Jenny dan Ayu sibuk memeriksa seluruh etalase yang ada di butik. Mereka sedang mencari sebuah blazer yang sebelumnya sudah dipesan oleh salah satu pelanggan setia mereka. Keduanya terus mencari dengan gusar. Wajar saja, si pembeli sudah menunggu dari tadi dan mereka masih belum juga menemukan barangnya.
“Kamu yakin nggak salah taro gitu?” tanya Jenny.
Ayu menggeleng. “Nggak, Kak... bukannya waktu itu Kakak yang yang merapikannya lagi dan memasukkannuya ke dalam plastik?” tanya Ayu.
Jenny terdiam, kemudian langsung menepuk keningnya sendiri. “Aku ingat sekarang,” ucapnya.
Ayu tersenyum lega. “Di mana, Kak?”
“Aku masukin ke dalam tas hitam waktu itu,” jawab Jenny.

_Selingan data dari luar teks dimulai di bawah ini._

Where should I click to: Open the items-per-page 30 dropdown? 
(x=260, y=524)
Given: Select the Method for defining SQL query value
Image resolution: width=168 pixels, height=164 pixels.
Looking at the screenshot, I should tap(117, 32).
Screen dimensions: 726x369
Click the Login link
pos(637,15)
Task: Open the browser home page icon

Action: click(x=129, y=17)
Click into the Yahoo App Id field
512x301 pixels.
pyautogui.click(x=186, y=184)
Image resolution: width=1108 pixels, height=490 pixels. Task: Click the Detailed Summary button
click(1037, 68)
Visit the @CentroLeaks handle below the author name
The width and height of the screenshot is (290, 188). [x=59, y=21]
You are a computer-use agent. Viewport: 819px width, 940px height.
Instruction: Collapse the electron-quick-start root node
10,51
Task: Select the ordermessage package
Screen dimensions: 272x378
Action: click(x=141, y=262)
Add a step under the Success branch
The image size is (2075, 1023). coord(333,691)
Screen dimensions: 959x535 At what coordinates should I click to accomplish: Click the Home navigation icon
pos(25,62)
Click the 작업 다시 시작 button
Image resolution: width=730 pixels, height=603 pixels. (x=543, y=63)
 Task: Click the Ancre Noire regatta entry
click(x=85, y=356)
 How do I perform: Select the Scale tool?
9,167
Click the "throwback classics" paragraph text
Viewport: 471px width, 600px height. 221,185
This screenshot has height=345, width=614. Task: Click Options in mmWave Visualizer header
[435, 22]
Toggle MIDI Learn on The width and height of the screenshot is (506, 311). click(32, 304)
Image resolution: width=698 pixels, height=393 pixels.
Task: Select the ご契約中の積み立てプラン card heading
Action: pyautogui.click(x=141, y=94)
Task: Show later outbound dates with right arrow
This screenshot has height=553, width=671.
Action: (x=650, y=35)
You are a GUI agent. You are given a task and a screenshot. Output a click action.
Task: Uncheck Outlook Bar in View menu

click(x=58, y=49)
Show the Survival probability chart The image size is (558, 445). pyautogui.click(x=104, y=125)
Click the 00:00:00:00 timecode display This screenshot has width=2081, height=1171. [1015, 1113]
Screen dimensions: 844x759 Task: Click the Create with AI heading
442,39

“Sekarang di mana tasnya?” tanya Ayu.
Jenny terkekeh pelan. “Di rumah.”
Jenny pun segera kembali ke rumahnya setelah berbicara terlebih dahulu dengan pelanggan yang sudah menunggu. Dia memacu sepeda motornya dengan cukup kencang. Keahliannya dalam mengendarai kendaraan bermotor memang sudah tidak diragukan lagi. Novan saja acapkali ketakutan jika sudah berboncengan dengan Jenny. Pernah suatu ketika kejahilan Jenny kumat saat dia membonceng Novan. Jenny memacu motornya dengan super ngebut. Alhasil Novan berteriak histeris sambil memeluknya dengan sangat erat. Peristiwa itu teramat lucu. Novan bahkan sampai mual dan melangkah sempoyongan begitu turun dari motor.
Begitu sampai di rumah, Jenny memarkir motornya di luar gerbang. Dia sengaja tidak memasukkan motornya karena akan segera pergi kembali. Suasana rumahnya terlihat sepi. Jeyhan tentu saja sedang bersekolah. Jenny celingak-celinguk mencari keberadaan sang mama. Dia sengaja berjalan dengan mengendap-endap dan masuk ke dalam rumah sepelan mungkin.
Jenny mengernyit begitu mendengar suara-suara dari arah dapur. Dia menajamkan pendengarannya sembari terus melangkah. Rupanya sang mama sedang berbincang dengan seseorang dan itu adalah tante Maya, adik dari mamanya.
“Jadi Mbak ngasih semua uang penjualan tanah itu untuk modal usahanya Jenny?”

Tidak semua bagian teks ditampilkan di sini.